Peut-être, mais cette idéologie est fondée sur un principe erroné et irréaliste: l'antispécisme. Le mot est calqué sur celui d'«antiracisme» pour l'espèce humaine ; or les deux notions n'ont rien de comparable: alors que l'absurdité du racisme tient à l'inexistence des races dans l'espèce humaine, le spécisme est absurde, à l'inverse, parce que les espèces existent bel et bien, et qu'elles ont un contenu biologique qui dresse entre elles des barrières génétiques infranchissables, sauf rares cas d'hybridation.

De plus, le règne animal comprend quelque dix millions d'espèces, qui vont des invertébrés aux mammifères, et qu'il est par conséquent inconcevable de traiter sur un pied d'égalité.

Cette idéologie est fondée sur un principe erroné et irréaliste : l'antispécisme.

Les véganiens, non seulement ne connaissent rien aux animaux, mais ils ne les aiment pas - Peter Singer, l'auteur d'Animal libération (1975), leur maître à penser, ne s'en cachait d'ailleurs pas! -, pas plus qu'ils n'aiment les humains. S'ils les connaissaient et s'ils les aimaient, ils ne réclameraient pas la «libération» des quelque vingt-cinq milliards d'animaux domestiques (à ne pas confondre avec les animaux de compagnie) dont le sort est lié à celui des humains depuis une dizaine de millénaires.

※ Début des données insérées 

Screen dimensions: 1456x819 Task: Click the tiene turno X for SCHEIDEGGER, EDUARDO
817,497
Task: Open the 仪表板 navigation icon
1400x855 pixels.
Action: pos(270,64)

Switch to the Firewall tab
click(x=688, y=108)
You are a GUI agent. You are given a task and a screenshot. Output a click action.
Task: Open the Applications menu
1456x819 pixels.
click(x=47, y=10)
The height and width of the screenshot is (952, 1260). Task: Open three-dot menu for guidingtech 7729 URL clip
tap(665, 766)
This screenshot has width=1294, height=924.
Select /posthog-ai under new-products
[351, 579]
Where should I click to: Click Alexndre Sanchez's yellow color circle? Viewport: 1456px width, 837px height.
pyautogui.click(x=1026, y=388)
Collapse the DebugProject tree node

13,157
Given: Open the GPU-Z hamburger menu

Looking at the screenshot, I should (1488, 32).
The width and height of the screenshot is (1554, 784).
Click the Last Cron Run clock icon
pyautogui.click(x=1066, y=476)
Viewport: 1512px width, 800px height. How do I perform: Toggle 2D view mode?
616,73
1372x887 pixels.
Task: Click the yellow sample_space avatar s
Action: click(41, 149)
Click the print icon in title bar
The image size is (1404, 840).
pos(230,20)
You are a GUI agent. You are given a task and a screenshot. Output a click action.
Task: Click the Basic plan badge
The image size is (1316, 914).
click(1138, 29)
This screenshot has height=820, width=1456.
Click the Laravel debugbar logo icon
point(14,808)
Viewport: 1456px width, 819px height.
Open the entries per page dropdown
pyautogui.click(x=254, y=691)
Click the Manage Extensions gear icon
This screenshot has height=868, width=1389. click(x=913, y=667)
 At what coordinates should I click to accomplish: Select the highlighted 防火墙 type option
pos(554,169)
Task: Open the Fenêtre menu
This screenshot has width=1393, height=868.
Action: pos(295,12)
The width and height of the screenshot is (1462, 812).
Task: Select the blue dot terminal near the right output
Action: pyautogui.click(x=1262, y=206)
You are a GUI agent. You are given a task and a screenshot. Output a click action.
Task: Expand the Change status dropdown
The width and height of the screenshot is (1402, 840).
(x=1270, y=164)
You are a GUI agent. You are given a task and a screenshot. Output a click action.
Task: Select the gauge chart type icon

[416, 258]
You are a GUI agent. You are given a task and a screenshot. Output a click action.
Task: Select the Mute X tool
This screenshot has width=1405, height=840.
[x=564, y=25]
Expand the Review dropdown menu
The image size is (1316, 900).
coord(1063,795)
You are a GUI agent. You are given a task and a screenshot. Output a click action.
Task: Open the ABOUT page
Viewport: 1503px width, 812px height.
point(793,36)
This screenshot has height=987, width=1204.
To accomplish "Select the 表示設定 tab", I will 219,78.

Le réalisme impose au contraire de reconnaître la nature omnivore de l'espèce humaine, de même que sa légitimité à posséder, à élever et à utiliser des animaux, y compris pour son plaisir, pourvu qu'elle le fasse en les respectant. Or respecter les animaux, c'est respecter leurs différences: on ne saurait traiter des chevaux, des porcs ou des poules de la même manière.

Traiter un animal pour ce qu'il n'est pas (par exemple, un chat ou un chien comme substitut d'enfant), c'est le traiter mal, c'est le maltraiter (d'où l'émergence, relativement récente, de la spécialité de vétérinaire «comportementaliste»).

Bref, le respect des animaux, c'est le spécisme, pas l'antispécisme!